(u)AV is a multifaceted interactive project exploring the collection, distribution, and ownership of data. At its foundation this project examines technology as it intersects with domestic spaces within modern society. The term “UAV” comes from the classification “unmanned aerial vehicle”. The terms UAV and drone are often seen as synonymous with one another. For this project I designed my own aerial surveillance vehicle, or “drone”, to fly over public spaces pushing the boundaries of what the FAA allows for "drones". Each location is chosen based on those requirements as well as public accessibility and climatic factors. Laws for drones and other UAVs are much stricter than for other technologically advanced aerial vehicles. Through this piece I question the validity and perception of these restrictions by using a simple kite and rig set up to take all of my photographs.
“Fashion Arsenal” is a new media project exploring themes of open source content on the internet, regulations, 3-D printing, and human rights. Currently there is much debate on ownership rights to M15’s as they have separate lower and upper receivers. Only the lower receiver has to be registered with the government, so individuals have the ability to fashion their own lower receiver out of alternative materials, and attach it to upper receivers to construct a working firearm that is not legally registered. By using electronic textiles and fabric, instead of the hard sterile materials typically associated with firearms, I am able to look at this topic through a new lens. By replacing the previously menacing and harsh exteriors with ones that are soft and inviting, the firearms now invite viewers to pick them up and fire them.
The Finger Gun is an adornment piece for the wearer's pointer forefinger. With the addition of the "Shoot 'em Up!" game installation, this wearable piece of art turns into a real live functioning firearm using infrared lights and sensors.
To operate the gun: hold finger straight to sight target and bend finger to shoot target
To determine the appropriate size use the following guidelines: small = ring size 3; medium = ring size 5; large = ring size 7; extra large = ring size 9
[Hardware and software is not included].
To print your own Finger Gun visit my Shapeways store at the following link:
Two Man Rule is an interactive piece that is only fully functional when two people set off the two triggers. Each trigger housing is built to be flipped up and the trigger switch flicked on. When both buttons are engaged the plexiglas in the wooden frame illuminates an image of mass destruction. Once one of the triggers are switched off, the other is no longer capable of triggering this imagery on its own.
“Story of the Century” is an interactive piece comprised of sculptural and video elements.

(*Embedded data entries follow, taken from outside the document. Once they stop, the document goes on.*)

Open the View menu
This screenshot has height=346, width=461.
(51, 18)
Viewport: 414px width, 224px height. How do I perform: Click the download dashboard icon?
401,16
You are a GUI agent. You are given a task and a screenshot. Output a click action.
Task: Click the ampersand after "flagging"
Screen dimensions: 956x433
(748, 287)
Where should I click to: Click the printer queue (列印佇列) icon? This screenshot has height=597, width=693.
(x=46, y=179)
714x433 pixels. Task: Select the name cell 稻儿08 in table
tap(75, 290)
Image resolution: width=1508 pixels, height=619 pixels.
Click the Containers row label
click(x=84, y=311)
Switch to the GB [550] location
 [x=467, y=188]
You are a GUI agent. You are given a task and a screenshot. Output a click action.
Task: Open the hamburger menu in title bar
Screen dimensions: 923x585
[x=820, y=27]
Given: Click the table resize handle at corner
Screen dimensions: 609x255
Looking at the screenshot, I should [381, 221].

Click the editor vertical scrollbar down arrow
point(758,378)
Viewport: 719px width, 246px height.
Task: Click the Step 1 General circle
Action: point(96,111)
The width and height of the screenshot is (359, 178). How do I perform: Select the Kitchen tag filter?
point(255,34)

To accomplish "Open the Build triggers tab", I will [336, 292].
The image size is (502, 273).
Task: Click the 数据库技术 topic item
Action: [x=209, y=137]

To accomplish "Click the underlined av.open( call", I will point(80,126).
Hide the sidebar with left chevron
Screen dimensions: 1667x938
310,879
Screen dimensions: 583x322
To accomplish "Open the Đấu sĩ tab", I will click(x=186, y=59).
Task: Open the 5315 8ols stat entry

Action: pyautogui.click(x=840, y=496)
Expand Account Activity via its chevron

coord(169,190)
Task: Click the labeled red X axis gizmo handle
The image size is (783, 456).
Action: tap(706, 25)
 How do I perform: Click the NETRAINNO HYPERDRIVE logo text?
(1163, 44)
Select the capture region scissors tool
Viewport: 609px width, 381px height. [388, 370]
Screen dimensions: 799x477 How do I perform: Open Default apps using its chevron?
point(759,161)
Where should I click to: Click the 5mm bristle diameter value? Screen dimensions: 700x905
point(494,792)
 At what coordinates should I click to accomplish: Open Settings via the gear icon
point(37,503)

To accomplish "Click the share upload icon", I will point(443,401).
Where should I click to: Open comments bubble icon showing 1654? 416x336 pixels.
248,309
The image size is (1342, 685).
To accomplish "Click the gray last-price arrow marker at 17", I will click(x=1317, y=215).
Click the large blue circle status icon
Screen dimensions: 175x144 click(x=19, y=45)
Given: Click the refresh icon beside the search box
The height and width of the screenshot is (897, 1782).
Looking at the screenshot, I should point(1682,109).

A rear projection video projects onto the soft sculpture television from behind. In front a helmet sits on a chair for visitors to interact with and place on their heads. The helmet features speakers which connect to audio output of the video. Within the helmet is also a contact microphone, which senses the the presence of a person through vibrations. These movements trigger a program to take photographs of the viewer using a computer camera. These images are then saved into a file for storage. Behind the television are stacks of DVDs, labeled with the title, which contain copies of these documented photographs. “Story of the Century” explores concepts of surveillance, drones, human rights, and complacency. The gallery viewer watches a fictional rendering of two caricature drones bombing and surveying various locations. The whimsy and puppetry of this broadcast film demonstrates the ease with which society trivializes surveillance and our technological footprint. While the viewer is wearing the helmet and watching the video, they are constantly being surveyed themselves through a contact microphone and computer camera which uses vibrations to snap photographs of the viewer. These candid photographs open a dialogue of human rights to privacy through audience participation.
This series is an exploration of our throw away culture, where objects are quickly manufactured and antiquated within seconds of hitting the shelf. In a world where supply and demand has inflated the cost of living to incredibly high levels, it is a wonder we still feel the need and necessity to constantly replace and update. Manufacturers continually provide updates and services for devices, which more often than naught turn them into a brick, a paper weight at best, so as to create a need for a newer model.
In the United States one of our largest exports is garbage and scrap metal. We consume so much that our only exportable goods are the remains of what we’ve already tossed out, sent back to China to become something else which will eventually end up in a garbage heap.
The materials I use for “Dead Ringer” are all salvaged, either from garage sales, thrift stores, relatives and acquaintances, or old projects. These “junk” materials are given a new life in the shape of dead objects, long forgotten and made obsolete, whether by location, make, or function.
214: Respond + Adapt was a one day performance which took place in Gallery 214 at Northern Illinois University. Visiting artist Pate Conaway and graduate student Whitney Bandel collaborated together to create an event where both artists explored fibrous materials and worked within the perimeters of learning and distributing process and knowledge through hands on learning. Together they explored the traditions and legacies of fibers by developing a body of work through live performance, while inviting the audience to participate and explore art and the art making process through hands on investigation.
Following the above performance, Whitney Bandel was invited for a day to be a guest collaborator at Pate Conaway's month long performance/exhibition entitled "Weave!". Throughout the day the two collaborated again making several pieces that built off of one another and found objects.